Progrès techniques (moulins à papier, imprimerie, mappemonde,...) remous religieux (Grand Schisme d'Occident, morts violentes de Jan Huss et Savonarole, avancée des Turcs...), expansion politico-économique (expéditions portugaises vers les Indes, découverte de l'Amérique, les Medicis banquiers et princes) vont de pair avec une révolution esthétique.

La mise au point par les peintres flamands de la peinture à l'huile, déjà connue antérieurement mais peu pratiquée, va révolutionner la manière de peindre dans le bassin méditerranéen. Les arts sont décloisonnés, les peintres, architectes ou sculpteurs sont également des savants ou des ingénieurs.
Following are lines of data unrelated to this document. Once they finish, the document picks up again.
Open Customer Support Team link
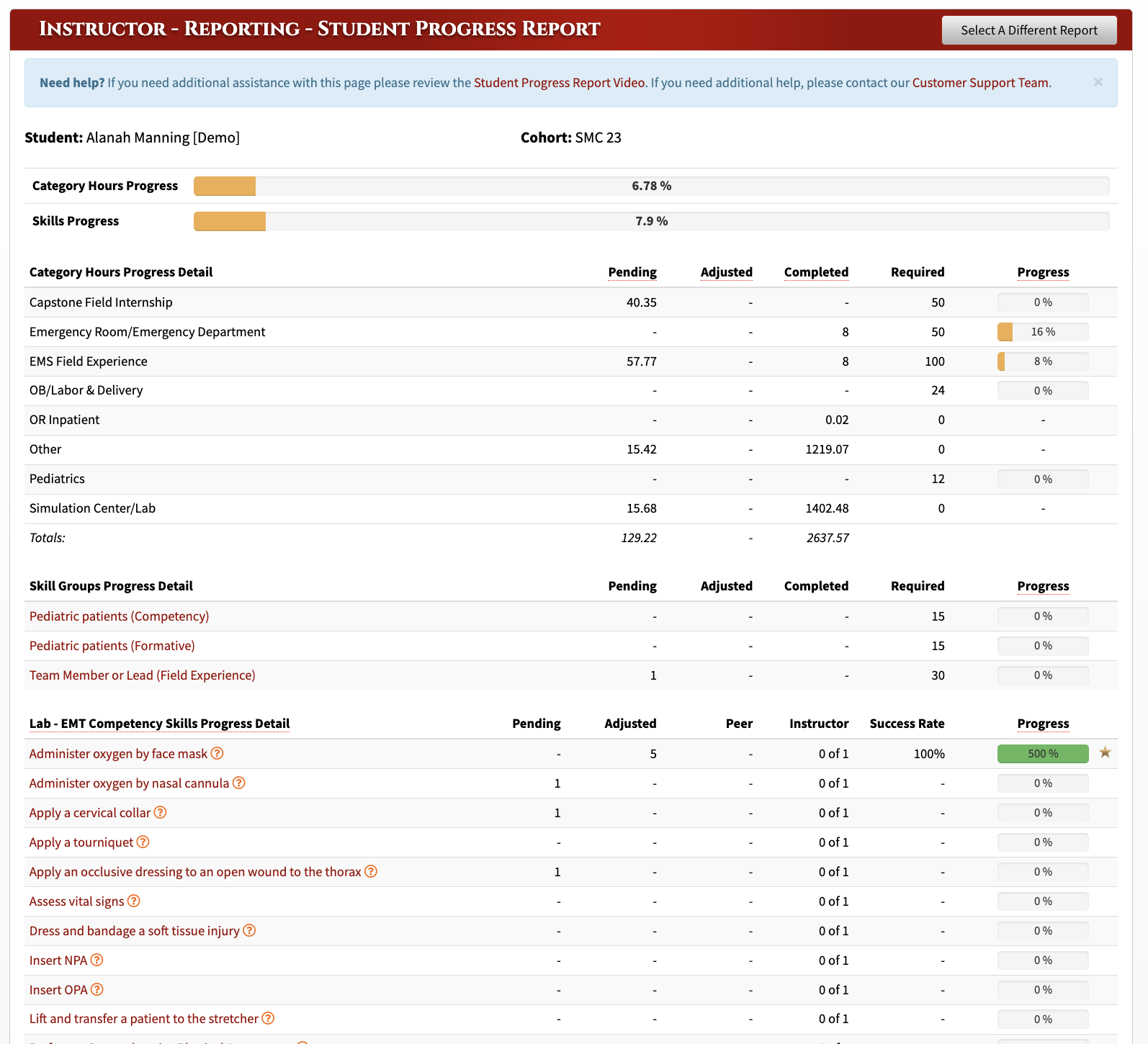click(x=980, y=83)
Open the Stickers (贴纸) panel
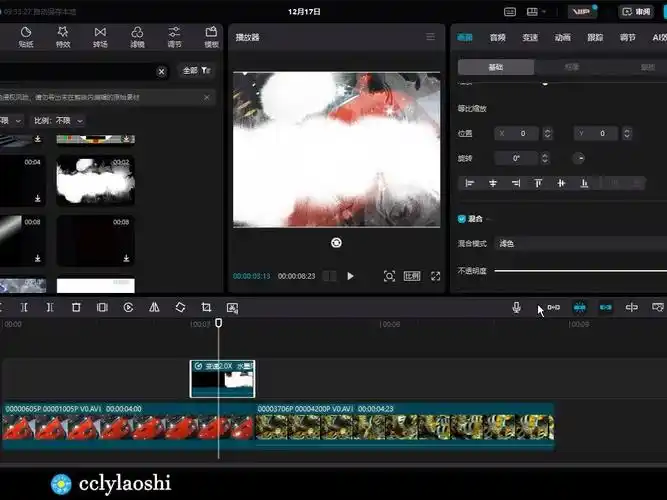Screen dimensions: 667x500 [x=26, y=38]
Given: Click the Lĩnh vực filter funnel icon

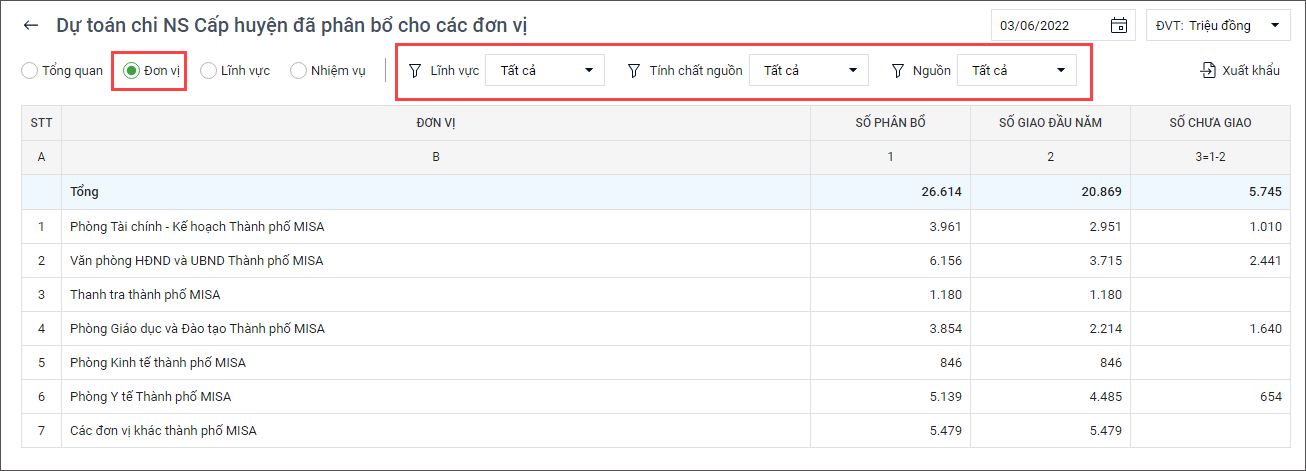Looking at the screenshot, I should 415,70.
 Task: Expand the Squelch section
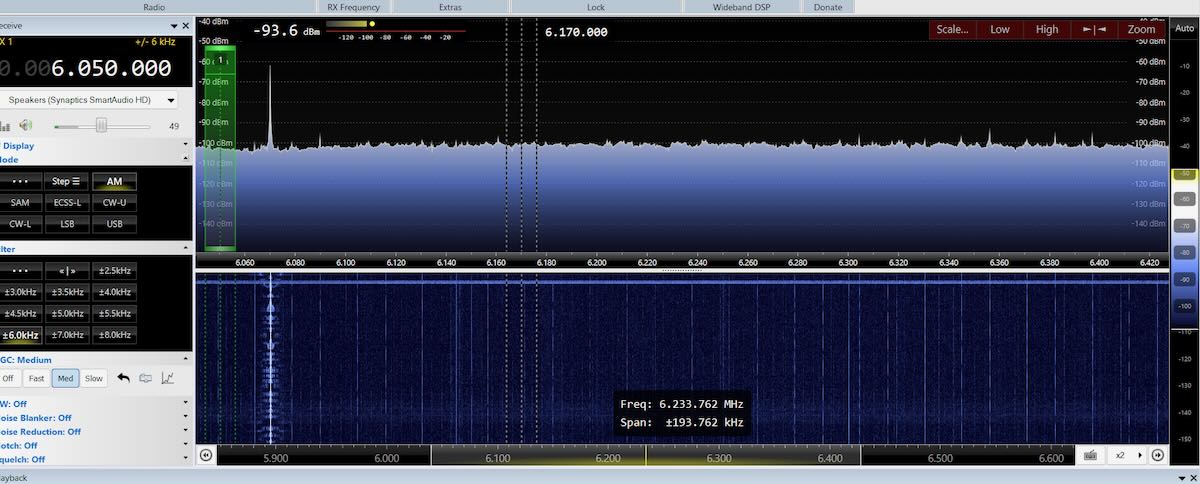pyautogui.click(x=185, y=459)
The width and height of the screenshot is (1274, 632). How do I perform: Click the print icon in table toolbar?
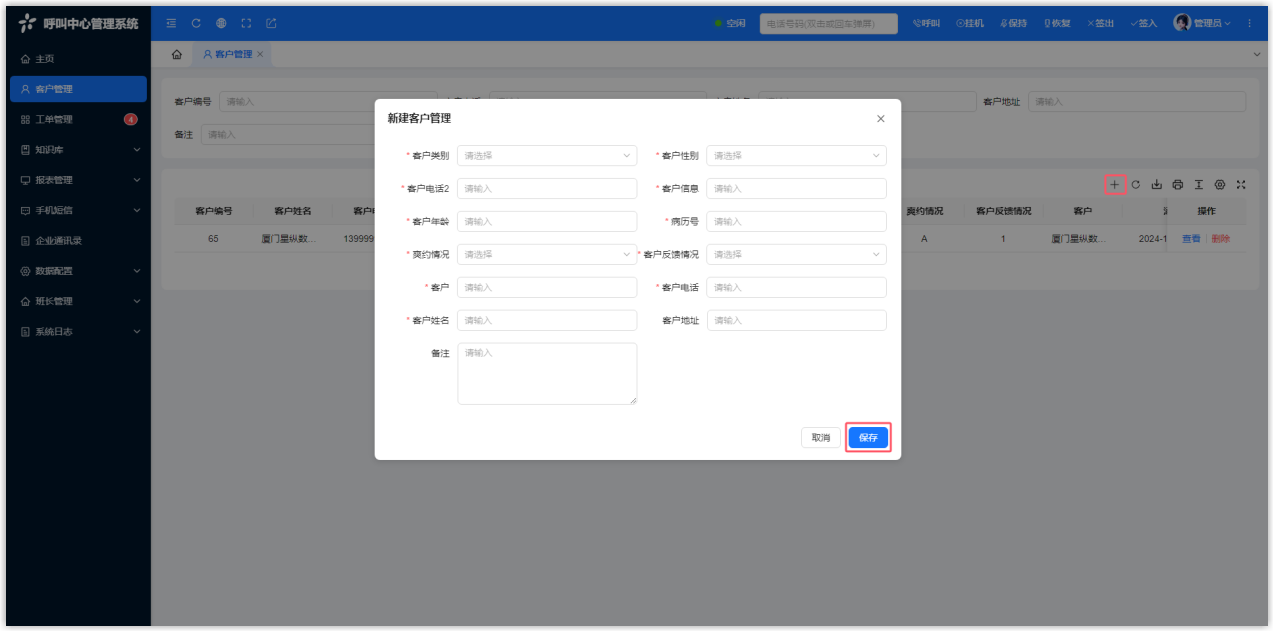tap(1178, 185)
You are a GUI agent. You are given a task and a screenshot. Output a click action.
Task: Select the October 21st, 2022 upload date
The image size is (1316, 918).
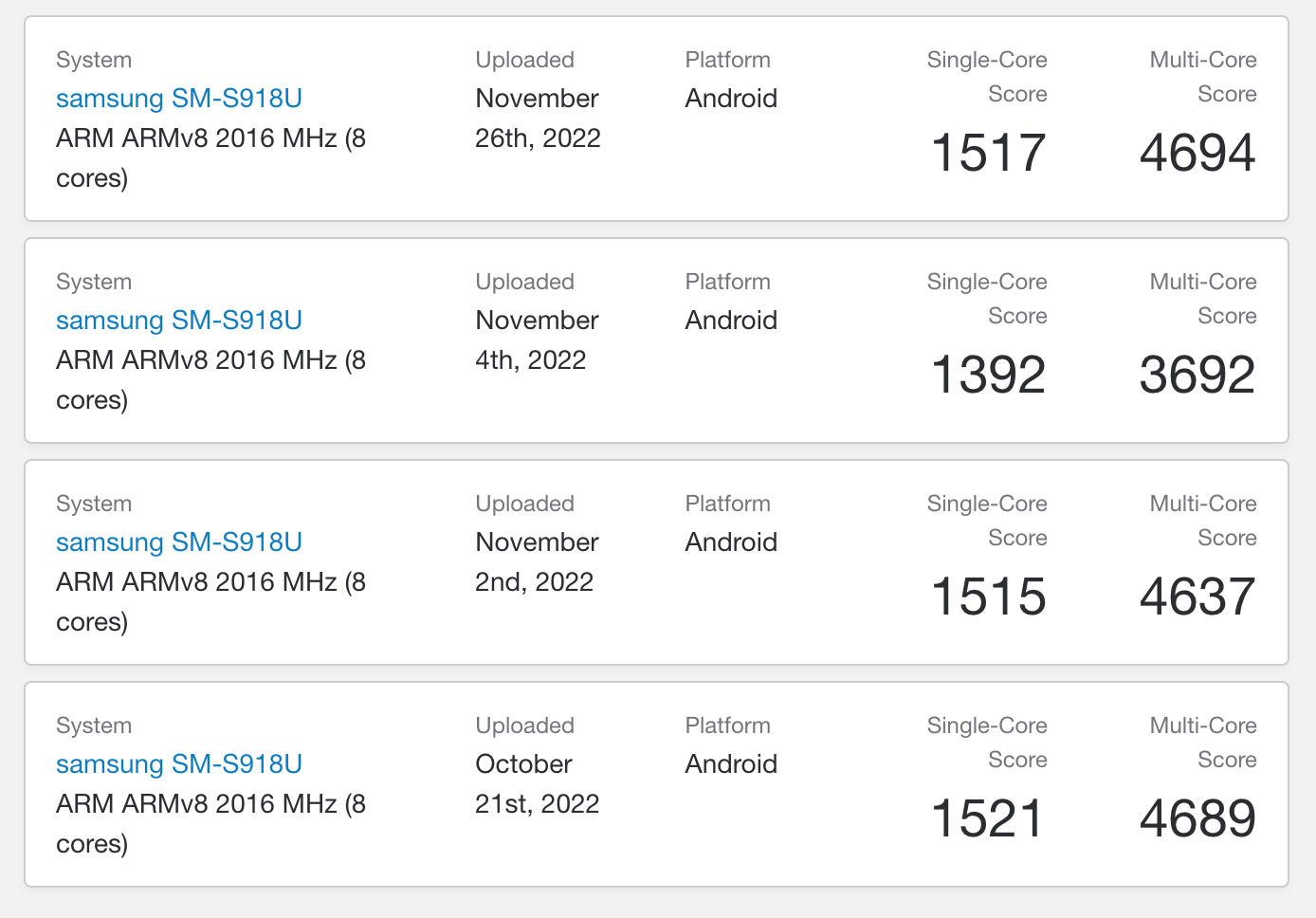[x=537, y=784]
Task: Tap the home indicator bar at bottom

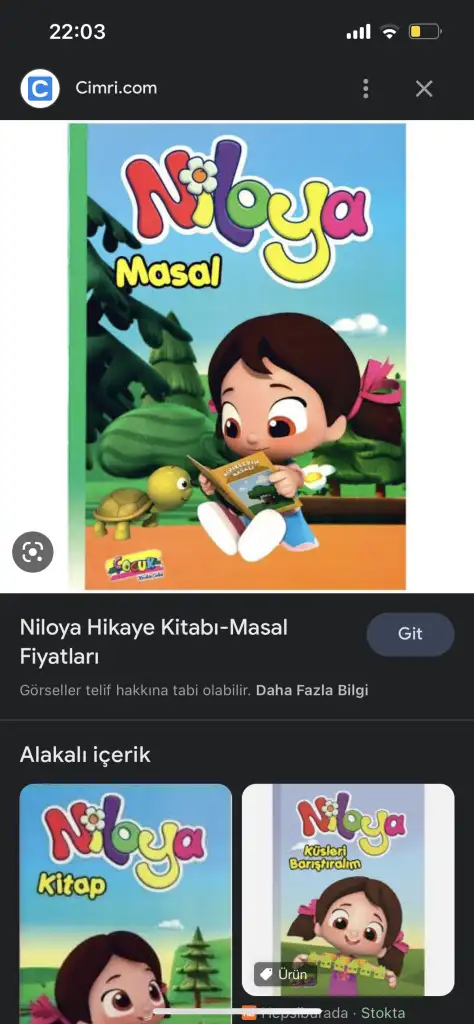Action: click(237, 1012)
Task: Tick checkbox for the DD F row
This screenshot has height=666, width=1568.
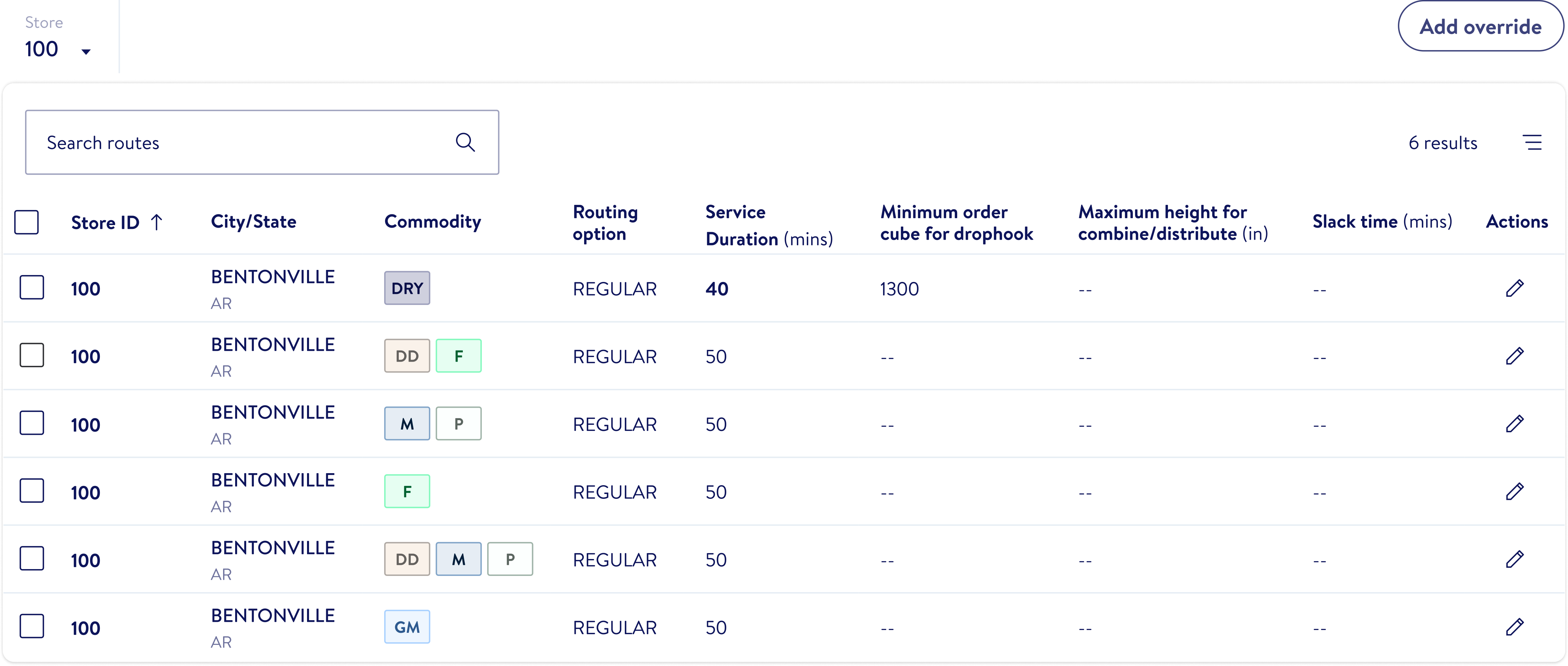Action: (x=32, y=355)
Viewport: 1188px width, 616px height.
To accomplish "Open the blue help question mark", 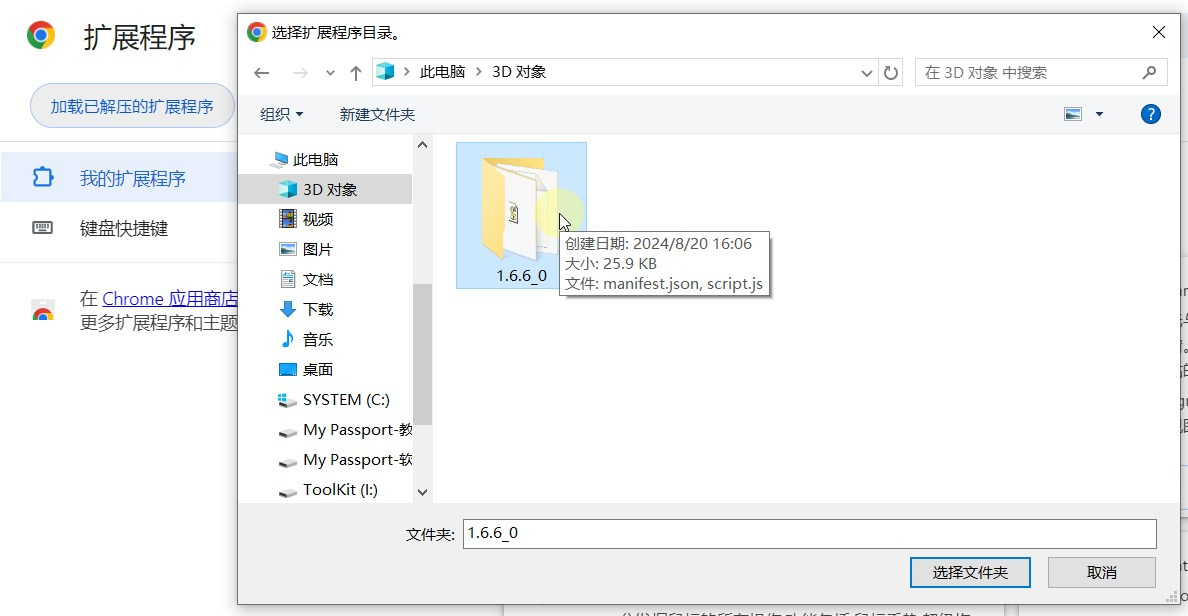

Alberti écrit son «Traité de la peinture», Fra Angelico, Piero Della Francesca, Mantegna, Botticelli, Vinci au sud, les Van Eyck, Van Der Weyden, Campin, Bosch, Dürer au nord seront les premiers interprètes de ce renouveau exceptionnel.

Passant en revue deux siècles d'histoire et de création artistique, l'ouvrage de Gérard Legrand se concentre sur des villes telles que Florence, Rome et Venise, mais aussi sur d'autres foyers de la Renaissance en Europe, comme Fontainebleau.

A. Ds

Gérard Legrand, «L'Art de la Renaissance», Larousse, 144 pp., 680 F, 16,86 € . Dans la même collection, «L'Art au Moyen-Age», «L'Art romantique» et «L'Art moderne».